This work, which revolves around the topic of “hollow bodies,” was created with the intention of portraying the hollow, that is, the part that does not exist physically, as a crucial expression of design. A wire net was placed over a body and the individual points of contact were welded together using laser technology. This technique makes it possible to work with very fine wires made of diverse metals. When a specific density has been reached, which should be identical throughout the wire net, the bodies show a greater level of stability than one would have thought. This allows the nets to be stitched without crushing the bodies inside. It is not until the carrier material is dissolved that the body reveals its lightness and transparency and fully unfolds its appeal.

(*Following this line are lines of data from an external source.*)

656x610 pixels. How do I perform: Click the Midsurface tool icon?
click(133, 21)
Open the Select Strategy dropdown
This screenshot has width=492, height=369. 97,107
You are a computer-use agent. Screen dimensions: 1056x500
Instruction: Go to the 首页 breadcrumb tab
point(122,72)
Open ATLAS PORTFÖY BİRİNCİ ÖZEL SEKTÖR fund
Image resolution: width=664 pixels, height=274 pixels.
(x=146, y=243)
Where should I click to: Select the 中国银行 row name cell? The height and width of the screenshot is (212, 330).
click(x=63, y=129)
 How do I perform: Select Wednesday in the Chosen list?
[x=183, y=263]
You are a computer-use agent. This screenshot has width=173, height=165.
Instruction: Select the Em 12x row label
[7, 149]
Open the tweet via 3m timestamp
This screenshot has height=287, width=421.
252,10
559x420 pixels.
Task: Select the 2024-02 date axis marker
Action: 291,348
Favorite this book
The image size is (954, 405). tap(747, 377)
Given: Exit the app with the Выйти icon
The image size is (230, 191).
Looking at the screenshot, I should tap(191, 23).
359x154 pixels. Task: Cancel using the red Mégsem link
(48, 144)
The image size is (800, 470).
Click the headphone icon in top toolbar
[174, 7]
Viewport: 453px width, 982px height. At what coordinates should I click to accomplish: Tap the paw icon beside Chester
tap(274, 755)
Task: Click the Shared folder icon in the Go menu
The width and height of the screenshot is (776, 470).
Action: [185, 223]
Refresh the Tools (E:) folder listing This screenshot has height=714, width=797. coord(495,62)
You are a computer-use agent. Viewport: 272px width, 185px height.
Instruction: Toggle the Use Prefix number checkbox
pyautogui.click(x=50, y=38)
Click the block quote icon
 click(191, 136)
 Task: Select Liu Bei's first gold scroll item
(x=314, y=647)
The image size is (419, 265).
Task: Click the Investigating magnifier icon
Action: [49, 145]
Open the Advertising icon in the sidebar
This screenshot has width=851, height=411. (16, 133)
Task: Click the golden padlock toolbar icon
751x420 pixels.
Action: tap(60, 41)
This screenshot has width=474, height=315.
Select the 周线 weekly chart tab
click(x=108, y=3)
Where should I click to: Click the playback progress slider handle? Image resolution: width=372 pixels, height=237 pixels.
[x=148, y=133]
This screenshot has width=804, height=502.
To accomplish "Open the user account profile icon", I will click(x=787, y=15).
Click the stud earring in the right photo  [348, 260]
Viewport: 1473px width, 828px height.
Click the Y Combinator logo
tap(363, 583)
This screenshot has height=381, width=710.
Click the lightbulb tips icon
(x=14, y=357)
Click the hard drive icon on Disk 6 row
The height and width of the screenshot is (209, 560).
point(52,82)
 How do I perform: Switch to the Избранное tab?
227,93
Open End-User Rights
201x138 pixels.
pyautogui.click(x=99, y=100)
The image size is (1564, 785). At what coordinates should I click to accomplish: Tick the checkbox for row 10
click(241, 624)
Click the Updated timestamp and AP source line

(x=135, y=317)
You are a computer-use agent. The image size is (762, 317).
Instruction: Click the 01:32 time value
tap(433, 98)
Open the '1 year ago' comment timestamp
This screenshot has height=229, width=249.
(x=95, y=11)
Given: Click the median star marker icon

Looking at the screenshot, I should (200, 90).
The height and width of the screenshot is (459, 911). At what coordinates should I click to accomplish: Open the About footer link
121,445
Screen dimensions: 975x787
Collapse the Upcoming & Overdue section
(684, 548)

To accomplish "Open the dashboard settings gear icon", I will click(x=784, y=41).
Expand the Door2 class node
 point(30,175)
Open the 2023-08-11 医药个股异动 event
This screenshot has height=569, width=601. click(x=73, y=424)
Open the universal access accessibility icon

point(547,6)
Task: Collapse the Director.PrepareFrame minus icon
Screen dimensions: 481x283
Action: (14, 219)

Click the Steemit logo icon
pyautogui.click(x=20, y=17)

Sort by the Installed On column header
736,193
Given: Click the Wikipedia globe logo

Skelegon’s appeals to the eye because of the superimposition and compression of the net’s lines and their interaction from inside to outside. The net’s language of form is reminiscent of naturally grown buds, and its appearance is enhanced by the interplay of the elements moving freely in the interior. The flexible wire spheres in the interior tempt the wearer to play with them, and not only because the spheres make noise when they move. The additional appeal of the ring-like objects is that their movements can be felt in the palm of the hand.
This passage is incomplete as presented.